The duets, mesmerizing and sensuous but incorporating the mundane, deserved a serious look. In one, Oliver and Mario Alberto Ramirez entangled their bodies while eating (and doing other things with) carrot sticks and beef jerky, and in another, Oliver and Dannon O’Brien applied, and stripped off, body waxing strips. (This riff was bolstered by Oliver’s apparent personal stance against hair removal, first displayed as she slowly lifted weights over her head in an opener identified, in the set list, as “Bearded Lady.”) Oliver also danced two duets with Capareda. In the first, they wore white T-shirts and black pants—each was a modern-day, gender-fluid Everyman—moving shoulder to shoulder to a lilting aria. In the second, they exchanged lifts while each recited lines from a traditional recipe, exposing a desire to savor tradition but exasperation at its irrelevance. “Why is this so specific?!” Oliver demanded. “Pork butt!” Capareda announced gleefully.
The ensemble held their right hands up in an oath and then proceeded to recite the Pledge of Allegiance. In the process, they slapped each other’s cheeks, mistook the works, sighed, and interrupted each other, but they completed it. As it was just two weeks before Inauguration Day, the show could’ve ended there, but in fact, life continues, and the recitation was followed by several more episodes. In all, the performance was two hours long, without an intermission, but despite a small number of the less-funny episodes that ventured close to the didactic, the audience was packed and rapt, albeit cold and uncomfortable. Austin is suffering from a dearth of affordable performance venues, and “Loose Gravel” took place in a sectioned-off area of an unheated, seemingly uninsulated warehouse that serves as a workspace for visual artists, with half the audience sitting in mismatched chairs and the other half standing. While this environment certainly contributed to the novelty and memorability of the performance, it was far from ideal, especially since the performance weekend saw a rare snap of below-freezing temperatures. Costume curator E. L. Hohn incorporated coats, charmingly, into as many costumes as possible.
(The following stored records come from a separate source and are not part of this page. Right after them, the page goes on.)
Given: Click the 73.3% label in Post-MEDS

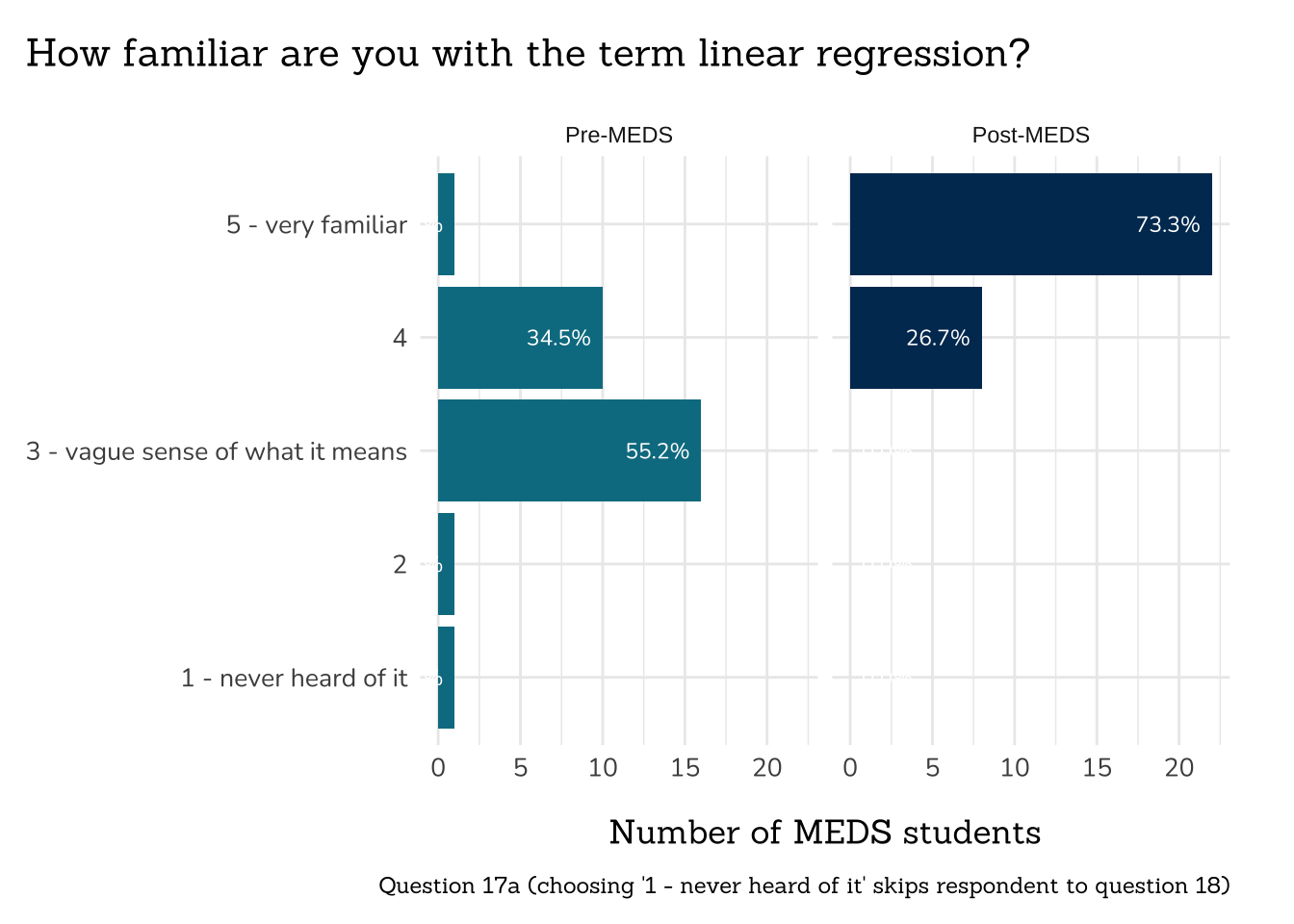Looking at the screenshot, I should (x=1168, y=224).
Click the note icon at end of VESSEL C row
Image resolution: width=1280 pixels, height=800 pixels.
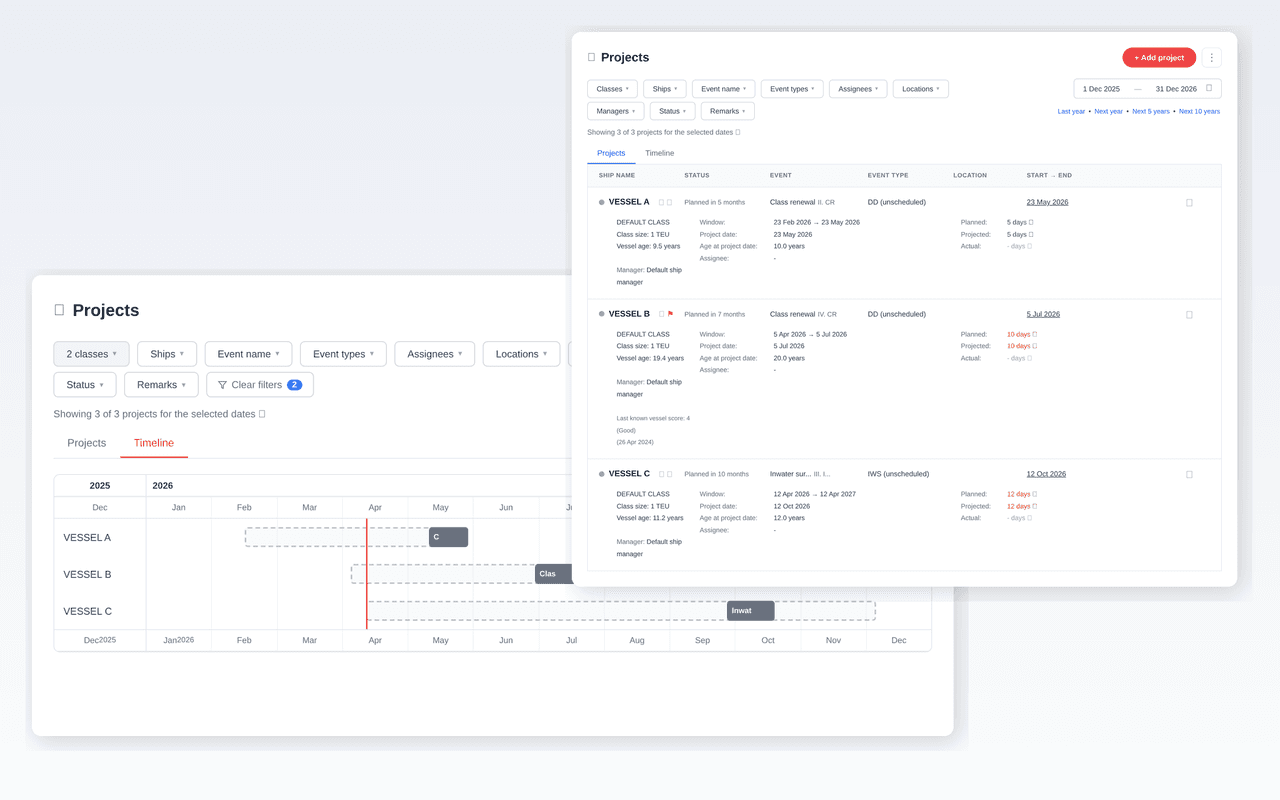1189,473
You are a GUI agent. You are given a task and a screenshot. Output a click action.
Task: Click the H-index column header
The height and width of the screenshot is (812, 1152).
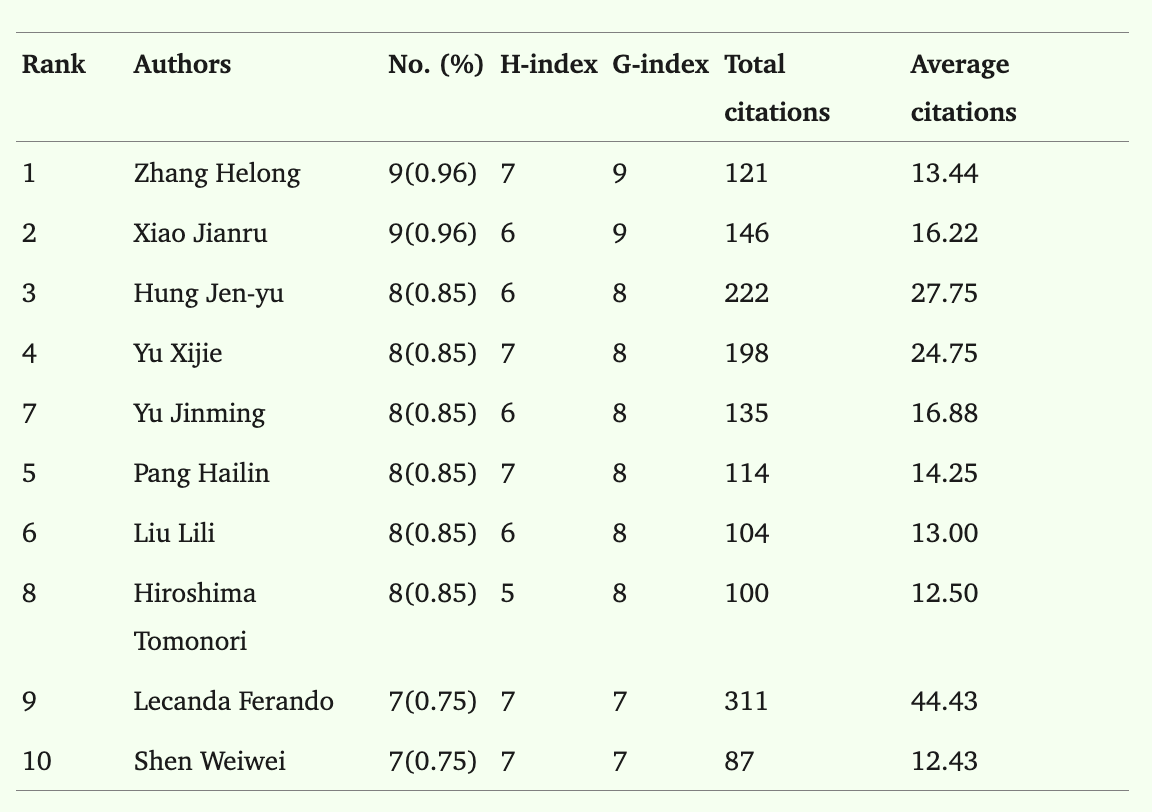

And since the two patio heaters that burned throughout the show did little to take the edge off the cold, one couldn’t fault the cast, really, for the onstage, sing-song request for donations at the end of the show, as they literally shivered in their leotards and waited to jump back into their coats. From an analytical perspective, though, it takes guts to avoid this kind of self-effacement—“We’re just silly young artists; won’t you support our fun?”—but when the artists to whom we devote our evening and our emotions indulge in it, we feel sort of like dupes. Nothing much about the performance, however, confirmed that we were duped. Our needs were symbiotic. Here’s to spring.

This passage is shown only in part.